Here Dr. Ahluwalia has made some convincing arguments that deserve more scrutiny, his chief contention is that the CAG report on 2G was speculative and measured the loss to the exchequer in a highly questionable fashion. He argues that the government intended to allocate the spectrum at low cost to ensure ample competition in the market, thereby ensuring lower cost and more proliferation. There is no denying that this is a sound policy, as we subsequently saw, the high taxation in Telecom in the form of competitive bidding for spectrum and a revenue-sharing model led to numerous bankruptcies. However, if this was the intention of the government, it ensured an effective death of future discretionary allocation of resources by employing a high degree of arbitrariness in spectrum allocation. Since then governments have avoided discretionary allocation even where the sector can be benefited by it, as in the case of 5G spectrum allocation.

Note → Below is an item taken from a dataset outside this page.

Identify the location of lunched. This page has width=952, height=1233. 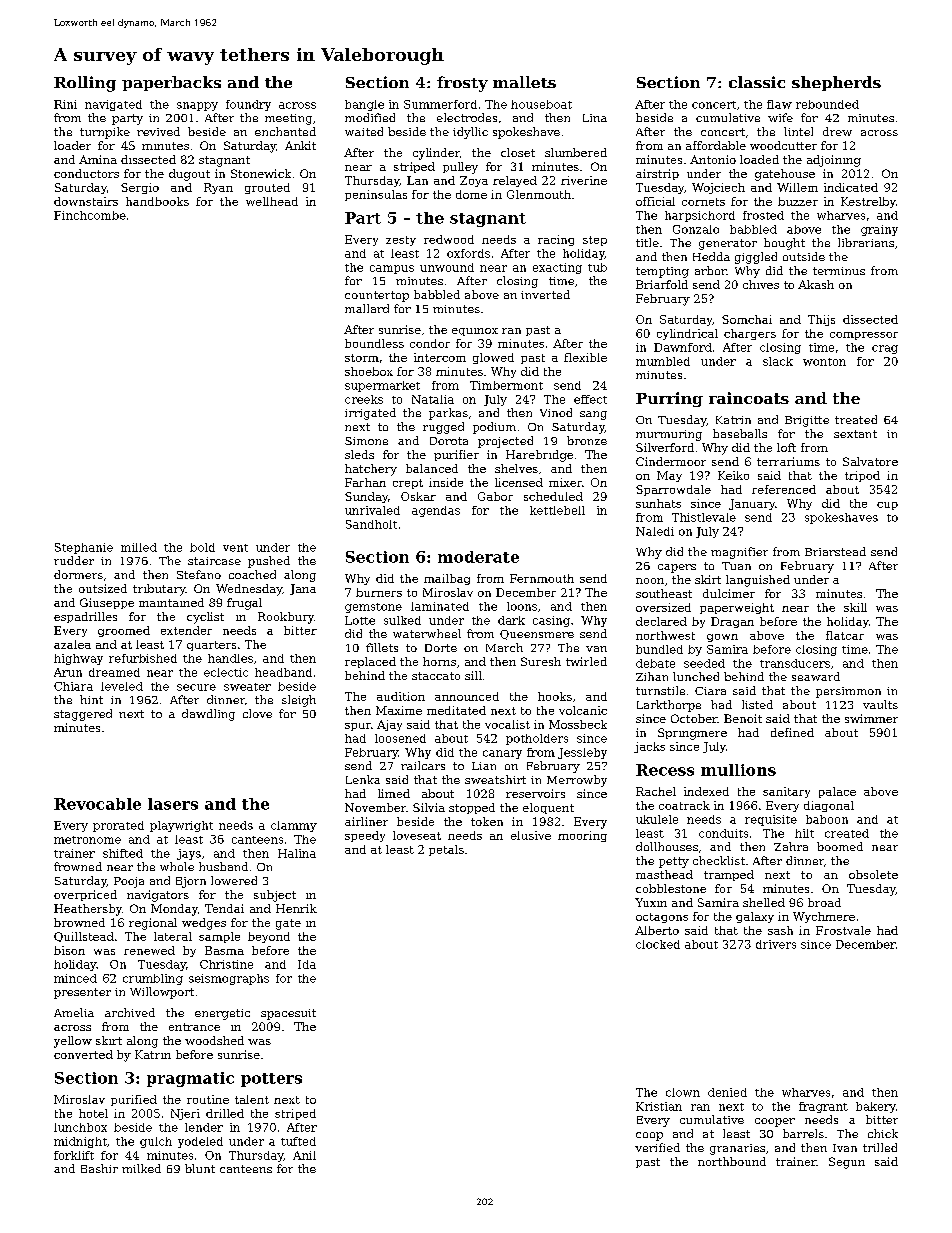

Overall, the book is highly readable. It offers a great insight into the world of policymaking at the helm. Dr. Ahluwalia played a significant role in the turbulent years of UPA as the Deputy Chairman of the Planning Commission. On numerous occasions he tried to ensure that UPA does not stride too much off the path of growth-led development by arguing against right-based legislation, lobbying for better administration in areas of power generation, water usage, and subsidies with state Chief Ministers. The book briefly covers the NDA years from 2014 to 2019 in the epilogue, where a similar derailment from growth started in 2016 with demonetization. Dr. Ahluwalia does not mince his words, offering a sharp critique. Incidentally, these years saw Prof. Panagariya at the helm in the capacity of Deputy Chairman at the NITI Ayog, the successor of the Planning Commission. Although NITI Ayog had a much more limited scope than the Planning Commission, NDA did not usher in many of the reforms recommended by it. This gives us an insight into the tough world of navigating and implementing sound economic policy in our political climate. In conclusion, despite its biases, the book is honest, reflective, and convincing in its justifications, criticism, and concessions, making it a must-read for anyone interested in economics and policy-making.